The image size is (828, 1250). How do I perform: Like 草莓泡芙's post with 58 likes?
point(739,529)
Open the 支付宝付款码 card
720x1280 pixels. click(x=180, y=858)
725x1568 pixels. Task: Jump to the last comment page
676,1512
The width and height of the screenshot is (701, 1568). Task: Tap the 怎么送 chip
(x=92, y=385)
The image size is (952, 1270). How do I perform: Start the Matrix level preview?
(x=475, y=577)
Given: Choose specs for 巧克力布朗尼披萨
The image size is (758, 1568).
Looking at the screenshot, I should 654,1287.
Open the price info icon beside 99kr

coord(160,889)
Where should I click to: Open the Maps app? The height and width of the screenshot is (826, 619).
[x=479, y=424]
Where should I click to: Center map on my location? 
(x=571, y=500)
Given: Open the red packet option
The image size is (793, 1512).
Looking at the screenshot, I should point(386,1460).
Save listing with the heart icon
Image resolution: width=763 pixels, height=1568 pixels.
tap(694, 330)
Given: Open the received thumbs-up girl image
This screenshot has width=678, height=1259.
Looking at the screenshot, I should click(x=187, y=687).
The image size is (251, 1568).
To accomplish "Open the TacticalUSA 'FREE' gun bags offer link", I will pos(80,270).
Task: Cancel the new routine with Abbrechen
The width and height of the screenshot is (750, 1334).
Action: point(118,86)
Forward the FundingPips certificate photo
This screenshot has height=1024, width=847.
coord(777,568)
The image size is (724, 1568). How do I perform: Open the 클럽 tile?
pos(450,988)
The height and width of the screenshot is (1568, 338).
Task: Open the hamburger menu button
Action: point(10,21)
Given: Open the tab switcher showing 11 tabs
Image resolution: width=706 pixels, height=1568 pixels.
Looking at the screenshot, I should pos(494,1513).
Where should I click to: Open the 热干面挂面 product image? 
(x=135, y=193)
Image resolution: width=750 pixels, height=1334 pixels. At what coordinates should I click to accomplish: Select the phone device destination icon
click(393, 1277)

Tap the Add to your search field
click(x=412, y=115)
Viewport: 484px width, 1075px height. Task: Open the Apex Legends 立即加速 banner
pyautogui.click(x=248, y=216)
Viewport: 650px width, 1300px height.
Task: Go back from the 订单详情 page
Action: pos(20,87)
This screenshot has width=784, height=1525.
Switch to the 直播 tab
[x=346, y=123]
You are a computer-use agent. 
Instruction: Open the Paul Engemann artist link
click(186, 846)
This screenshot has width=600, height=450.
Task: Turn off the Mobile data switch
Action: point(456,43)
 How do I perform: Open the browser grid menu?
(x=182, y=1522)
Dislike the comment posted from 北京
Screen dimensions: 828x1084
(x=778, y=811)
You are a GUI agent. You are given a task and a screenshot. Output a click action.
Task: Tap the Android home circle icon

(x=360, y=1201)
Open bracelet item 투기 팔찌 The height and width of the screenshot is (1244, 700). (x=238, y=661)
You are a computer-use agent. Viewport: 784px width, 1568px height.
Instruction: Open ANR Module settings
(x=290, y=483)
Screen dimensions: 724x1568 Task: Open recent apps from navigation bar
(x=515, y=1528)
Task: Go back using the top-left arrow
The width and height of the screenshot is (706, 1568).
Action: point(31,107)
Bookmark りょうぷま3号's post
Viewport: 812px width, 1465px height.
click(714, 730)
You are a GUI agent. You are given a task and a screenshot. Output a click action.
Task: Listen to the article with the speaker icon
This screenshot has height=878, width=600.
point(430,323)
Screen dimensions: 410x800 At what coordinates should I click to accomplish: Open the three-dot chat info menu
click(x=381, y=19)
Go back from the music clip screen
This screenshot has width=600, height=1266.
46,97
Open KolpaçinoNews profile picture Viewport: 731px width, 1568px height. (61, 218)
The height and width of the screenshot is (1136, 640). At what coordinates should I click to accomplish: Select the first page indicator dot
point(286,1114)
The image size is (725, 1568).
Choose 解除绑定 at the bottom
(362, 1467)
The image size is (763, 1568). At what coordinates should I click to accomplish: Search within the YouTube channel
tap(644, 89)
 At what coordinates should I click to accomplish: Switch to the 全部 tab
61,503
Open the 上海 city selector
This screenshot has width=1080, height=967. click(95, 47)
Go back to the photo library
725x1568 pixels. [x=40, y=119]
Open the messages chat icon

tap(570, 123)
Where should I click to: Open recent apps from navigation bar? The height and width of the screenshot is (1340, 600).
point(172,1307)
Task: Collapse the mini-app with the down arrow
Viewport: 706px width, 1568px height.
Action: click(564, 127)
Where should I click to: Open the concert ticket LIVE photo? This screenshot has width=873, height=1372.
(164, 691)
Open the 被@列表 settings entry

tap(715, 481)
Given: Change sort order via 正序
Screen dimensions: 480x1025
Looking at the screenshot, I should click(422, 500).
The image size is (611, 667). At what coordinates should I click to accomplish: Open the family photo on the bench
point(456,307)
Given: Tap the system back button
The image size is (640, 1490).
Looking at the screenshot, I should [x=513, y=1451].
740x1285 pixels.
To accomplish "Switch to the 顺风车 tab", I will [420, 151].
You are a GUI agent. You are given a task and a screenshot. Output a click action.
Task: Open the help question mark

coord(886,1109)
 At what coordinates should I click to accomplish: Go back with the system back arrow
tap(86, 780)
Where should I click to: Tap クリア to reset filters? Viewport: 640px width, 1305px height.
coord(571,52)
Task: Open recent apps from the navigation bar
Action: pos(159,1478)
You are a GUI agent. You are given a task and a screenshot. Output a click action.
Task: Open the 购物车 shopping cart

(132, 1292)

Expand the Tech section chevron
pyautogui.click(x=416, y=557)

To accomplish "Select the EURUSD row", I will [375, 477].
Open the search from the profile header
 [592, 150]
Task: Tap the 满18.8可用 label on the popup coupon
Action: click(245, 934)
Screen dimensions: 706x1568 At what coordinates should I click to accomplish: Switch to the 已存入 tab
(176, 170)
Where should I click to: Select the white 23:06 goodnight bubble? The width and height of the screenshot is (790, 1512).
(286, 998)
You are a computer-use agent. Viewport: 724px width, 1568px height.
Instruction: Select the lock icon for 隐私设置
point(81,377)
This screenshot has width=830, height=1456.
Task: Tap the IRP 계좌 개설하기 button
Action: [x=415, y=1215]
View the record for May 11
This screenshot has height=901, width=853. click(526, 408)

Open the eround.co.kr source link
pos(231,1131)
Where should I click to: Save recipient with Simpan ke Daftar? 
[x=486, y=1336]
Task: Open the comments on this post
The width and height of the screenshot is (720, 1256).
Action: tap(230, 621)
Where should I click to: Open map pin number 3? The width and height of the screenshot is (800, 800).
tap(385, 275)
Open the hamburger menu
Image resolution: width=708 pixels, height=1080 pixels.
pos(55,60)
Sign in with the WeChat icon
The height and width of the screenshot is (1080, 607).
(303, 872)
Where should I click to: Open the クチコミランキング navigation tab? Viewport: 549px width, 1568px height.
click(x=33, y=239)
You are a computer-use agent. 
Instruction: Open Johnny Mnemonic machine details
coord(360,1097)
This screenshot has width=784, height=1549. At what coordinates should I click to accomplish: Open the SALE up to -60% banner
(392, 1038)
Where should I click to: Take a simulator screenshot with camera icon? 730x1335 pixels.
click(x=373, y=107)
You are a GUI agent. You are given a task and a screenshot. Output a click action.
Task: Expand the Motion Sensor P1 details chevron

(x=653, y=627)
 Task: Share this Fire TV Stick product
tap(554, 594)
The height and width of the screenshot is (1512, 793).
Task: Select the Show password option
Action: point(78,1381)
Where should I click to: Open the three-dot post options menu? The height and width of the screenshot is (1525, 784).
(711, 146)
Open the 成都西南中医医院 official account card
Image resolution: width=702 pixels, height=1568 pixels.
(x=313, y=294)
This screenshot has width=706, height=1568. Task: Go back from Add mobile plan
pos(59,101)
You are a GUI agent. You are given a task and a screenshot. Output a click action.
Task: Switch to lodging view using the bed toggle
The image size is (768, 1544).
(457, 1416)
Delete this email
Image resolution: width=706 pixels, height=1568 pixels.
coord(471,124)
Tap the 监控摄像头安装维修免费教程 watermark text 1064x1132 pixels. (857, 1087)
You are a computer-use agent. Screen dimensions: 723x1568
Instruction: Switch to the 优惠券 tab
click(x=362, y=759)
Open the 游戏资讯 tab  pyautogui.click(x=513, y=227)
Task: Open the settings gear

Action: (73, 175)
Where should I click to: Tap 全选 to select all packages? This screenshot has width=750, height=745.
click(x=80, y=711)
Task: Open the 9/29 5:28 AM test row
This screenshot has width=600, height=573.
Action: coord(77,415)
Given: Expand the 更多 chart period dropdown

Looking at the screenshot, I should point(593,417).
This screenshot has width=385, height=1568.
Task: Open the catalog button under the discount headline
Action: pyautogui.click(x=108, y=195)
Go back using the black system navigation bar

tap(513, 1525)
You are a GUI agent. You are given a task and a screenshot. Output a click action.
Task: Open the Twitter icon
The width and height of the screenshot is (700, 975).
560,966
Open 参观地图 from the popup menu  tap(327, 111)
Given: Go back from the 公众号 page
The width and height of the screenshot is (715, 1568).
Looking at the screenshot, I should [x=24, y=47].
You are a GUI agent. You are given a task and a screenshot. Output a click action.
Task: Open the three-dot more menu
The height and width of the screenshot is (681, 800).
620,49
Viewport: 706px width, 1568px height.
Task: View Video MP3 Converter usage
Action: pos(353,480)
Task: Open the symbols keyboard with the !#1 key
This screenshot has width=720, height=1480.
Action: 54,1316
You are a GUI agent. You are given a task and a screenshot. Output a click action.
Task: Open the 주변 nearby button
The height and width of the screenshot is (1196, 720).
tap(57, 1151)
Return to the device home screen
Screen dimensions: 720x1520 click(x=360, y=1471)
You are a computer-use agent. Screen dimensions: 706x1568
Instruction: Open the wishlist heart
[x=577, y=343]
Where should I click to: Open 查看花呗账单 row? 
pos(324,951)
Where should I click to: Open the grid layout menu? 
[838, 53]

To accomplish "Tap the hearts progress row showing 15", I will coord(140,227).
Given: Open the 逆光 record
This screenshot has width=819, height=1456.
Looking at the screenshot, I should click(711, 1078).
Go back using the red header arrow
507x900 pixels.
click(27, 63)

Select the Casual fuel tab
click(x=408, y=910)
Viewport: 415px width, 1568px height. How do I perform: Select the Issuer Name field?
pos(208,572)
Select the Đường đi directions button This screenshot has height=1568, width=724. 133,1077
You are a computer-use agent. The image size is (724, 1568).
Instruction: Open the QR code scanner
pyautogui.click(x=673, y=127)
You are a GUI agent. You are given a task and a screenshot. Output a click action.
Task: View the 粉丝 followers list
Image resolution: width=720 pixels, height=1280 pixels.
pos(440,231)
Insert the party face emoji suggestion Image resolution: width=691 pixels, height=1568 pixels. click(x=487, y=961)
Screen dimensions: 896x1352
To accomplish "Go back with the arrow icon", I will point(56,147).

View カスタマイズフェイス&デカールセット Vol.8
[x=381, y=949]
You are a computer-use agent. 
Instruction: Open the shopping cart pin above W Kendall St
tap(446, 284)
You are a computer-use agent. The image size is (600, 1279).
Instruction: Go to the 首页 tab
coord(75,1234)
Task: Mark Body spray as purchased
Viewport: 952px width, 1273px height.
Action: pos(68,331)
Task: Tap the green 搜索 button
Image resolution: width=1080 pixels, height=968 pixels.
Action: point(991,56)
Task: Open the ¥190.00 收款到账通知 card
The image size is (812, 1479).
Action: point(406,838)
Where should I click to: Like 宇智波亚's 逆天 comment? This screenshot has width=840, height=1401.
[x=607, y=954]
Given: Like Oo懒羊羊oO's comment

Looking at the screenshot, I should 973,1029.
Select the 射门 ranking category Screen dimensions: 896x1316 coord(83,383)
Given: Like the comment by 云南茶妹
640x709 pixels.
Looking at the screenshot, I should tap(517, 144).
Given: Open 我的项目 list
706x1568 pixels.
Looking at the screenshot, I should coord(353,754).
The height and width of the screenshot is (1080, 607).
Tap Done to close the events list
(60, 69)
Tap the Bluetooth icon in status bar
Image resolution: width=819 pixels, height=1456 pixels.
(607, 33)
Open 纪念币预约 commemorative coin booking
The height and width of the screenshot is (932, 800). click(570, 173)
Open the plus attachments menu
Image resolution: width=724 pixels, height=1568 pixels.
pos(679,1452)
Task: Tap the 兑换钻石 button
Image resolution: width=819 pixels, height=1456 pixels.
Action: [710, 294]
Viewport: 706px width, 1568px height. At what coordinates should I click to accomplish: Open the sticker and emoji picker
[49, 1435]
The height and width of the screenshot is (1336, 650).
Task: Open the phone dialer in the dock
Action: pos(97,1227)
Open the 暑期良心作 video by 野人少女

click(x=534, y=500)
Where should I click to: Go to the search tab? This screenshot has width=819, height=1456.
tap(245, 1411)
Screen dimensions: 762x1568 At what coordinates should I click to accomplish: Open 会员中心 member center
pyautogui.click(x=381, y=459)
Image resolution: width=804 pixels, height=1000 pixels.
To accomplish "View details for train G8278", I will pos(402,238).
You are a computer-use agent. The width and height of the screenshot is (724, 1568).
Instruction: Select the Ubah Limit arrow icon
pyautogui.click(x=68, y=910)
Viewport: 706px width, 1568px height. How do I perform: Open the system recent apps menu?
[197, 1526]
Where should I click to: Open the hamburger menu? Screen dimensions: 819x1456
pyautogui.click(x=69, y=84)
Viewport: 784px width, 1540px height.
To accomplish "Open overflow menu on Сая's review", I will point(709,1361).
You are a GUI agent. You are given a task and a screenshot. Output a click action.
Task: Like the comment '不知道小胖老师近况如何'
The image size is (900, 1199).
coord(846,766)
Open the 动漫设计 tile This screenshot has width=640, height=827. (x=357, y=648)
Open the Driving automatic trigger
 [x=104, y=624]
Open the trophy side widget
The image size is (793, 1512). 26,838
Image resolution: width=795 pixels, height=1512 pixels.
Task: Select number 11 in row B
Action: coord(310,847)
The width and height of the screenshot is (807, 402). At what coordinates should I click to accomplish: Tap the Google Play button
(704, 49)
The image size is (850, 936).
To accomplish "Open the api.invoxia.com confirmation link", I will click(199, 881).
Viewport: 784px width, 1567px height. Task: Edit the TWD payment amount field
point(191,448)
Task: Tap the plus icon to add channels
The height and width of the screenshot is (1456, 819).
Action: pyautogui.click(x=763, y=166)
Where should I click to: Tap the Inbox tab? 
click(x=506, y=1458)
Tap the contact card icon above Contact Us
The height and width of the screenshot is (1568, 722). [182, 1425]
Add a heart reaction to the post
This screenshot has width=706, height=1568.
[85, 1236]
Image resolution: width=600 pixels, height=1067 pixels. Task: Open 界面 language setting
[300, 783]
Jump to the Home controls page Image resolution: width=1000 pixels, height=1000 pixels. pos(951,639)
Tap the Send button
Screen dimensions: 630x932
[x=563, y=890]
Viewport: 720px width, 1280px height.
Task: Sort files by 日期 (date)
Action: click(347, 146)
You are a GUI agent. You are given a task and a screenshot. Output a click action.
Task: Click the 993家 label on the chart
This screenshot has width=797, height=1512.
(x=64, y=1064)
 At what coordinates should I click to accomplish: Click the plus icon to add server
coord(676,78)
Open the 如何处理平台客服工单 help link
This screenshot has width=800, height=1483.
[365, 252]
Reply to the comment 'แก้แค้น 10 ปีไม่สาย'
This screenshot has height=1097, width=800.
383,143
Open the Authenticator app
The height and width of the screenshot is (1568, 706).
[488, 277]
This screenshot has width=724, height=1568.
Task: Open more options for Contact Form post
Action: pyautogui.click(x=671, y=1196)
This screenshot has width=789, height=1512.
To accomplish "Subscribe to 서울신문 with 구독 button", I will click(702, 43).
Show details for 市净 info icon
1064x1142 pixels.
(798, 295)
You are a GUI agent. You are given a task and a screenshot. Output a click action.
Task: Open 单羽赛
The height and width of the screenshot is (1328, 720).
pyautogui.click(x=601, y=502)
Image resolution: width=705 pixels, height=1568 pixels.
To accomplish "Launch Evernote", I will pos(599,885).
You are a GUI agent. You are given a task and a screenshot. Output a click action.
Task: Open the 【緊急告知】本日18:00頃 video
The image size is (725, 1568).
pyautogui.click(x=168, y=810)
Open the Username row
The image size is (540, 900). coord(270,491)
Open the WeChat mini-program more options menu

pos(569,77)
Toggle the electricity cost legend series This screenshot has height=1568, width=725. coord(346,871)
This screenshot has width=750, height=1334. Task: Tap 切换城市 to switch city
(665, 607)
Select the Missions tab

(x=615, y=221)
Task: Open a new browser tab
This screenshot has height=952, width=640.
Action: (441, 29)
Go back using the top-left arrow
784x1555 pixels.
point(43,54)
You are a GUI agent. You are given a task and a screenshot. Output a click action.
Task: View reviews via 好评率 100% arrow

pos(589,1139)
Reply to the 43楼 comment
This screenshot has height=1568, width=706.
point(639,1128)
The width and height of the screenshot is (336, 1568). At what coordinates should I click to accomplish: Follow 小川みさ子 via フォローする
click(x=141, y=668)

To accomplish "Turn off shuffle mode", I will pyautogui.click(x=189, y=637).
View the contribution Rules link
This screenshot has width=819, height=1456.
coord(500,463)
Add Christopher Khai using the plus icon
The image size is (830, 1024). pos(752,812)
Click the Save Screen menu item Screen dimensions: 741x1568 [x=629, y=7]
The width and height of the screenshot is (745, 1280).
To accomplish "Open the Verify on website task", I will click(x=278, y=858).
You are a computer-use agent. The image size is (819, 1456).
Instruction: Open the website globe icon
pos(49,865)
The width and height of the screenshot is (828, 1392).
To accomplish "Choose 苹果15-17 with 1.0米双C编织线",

_ _ _ _ _

Reescribe como lista numerada las filas que van desde la que contiene "Insert the party" hasta la que contiene "Action: [710, 294]", ambas incluidas. Omite las filas en blanco.

1. Insert the party face emoji suggestion Image resolution: width=691 pixels, height=1568 pixels. click(x=487, y=961)
2. Screen dimensions: 896x1352
3. To accomplish "Go back with the arrow icon", I will point(56,147).
4. View カスタマイズフェイス&デカールセット Vol.8
5. [x=381, y=949]
6. You are a computer-use agent. 
7. Instruction: Open the shopping cart pin above W Kendall St
8. tap(446, 284)
9. You are a computer-use agent. The image size is (600, 1279).
10. Instruction: Go to the 首页 tab
11. coord(75,1234)
12. Task: Mark Body spray as purchased
13. Viewport: 952px width, 1273px height.
14. Action: pos(68,331)
15. Task: Tap the green 搜索 button
16. Image resolution: width=1080 pixels, height=968 pixels.
17. Action: point(991,56)
18. Task: Open the ¥190.00 收款到账通知 card
19. The image size is (812, 1479).
20. Action: point(406,838)
21. Where should I click to: Like 宇智波亚's 逆天 comment? This screenshot has width=840, height=1401.
22. [x=607, y=954]
23. Given: Like Oo懒羊羊oO's comment
24. Looking at the screenshot, I should 973,1029.
25. Select the 射门 ranking category Screen dimensions: 896x1316 coord(83,383)
26. Given: Like the comment by 云南茶妹
27. 640x709 pixels.
28. Looking at the screenshot, I should tap(517, 144).
29. Given: Open 我的项目 list
30. 706x1568 pixels.
31. Looking at the screenshot, I should coord(353,754).
32. The height and width of the screenshot is (1080, 607).
33. Tap Done to close the events list
34. (60, 69)
35. Tap the Bluetooth icon in status bar
36. Image resolution: width=819 pixels, height=1456 pixels.
37. (607, 33)
38. Open 纪念币预约 commemorative coin booking
39. The height and width of the screenshot is (932, 800). click(570, 173)
40. Open the plus attachments menu
41. Image resolution: width=724 pixels, height=1568 pixels.
42. pos(679,1452)
43. Task: Tap the 兑换钻石 button
44. Image resolution: width=819 pixels, height=1456 pixels.
45. Action: [710, 294]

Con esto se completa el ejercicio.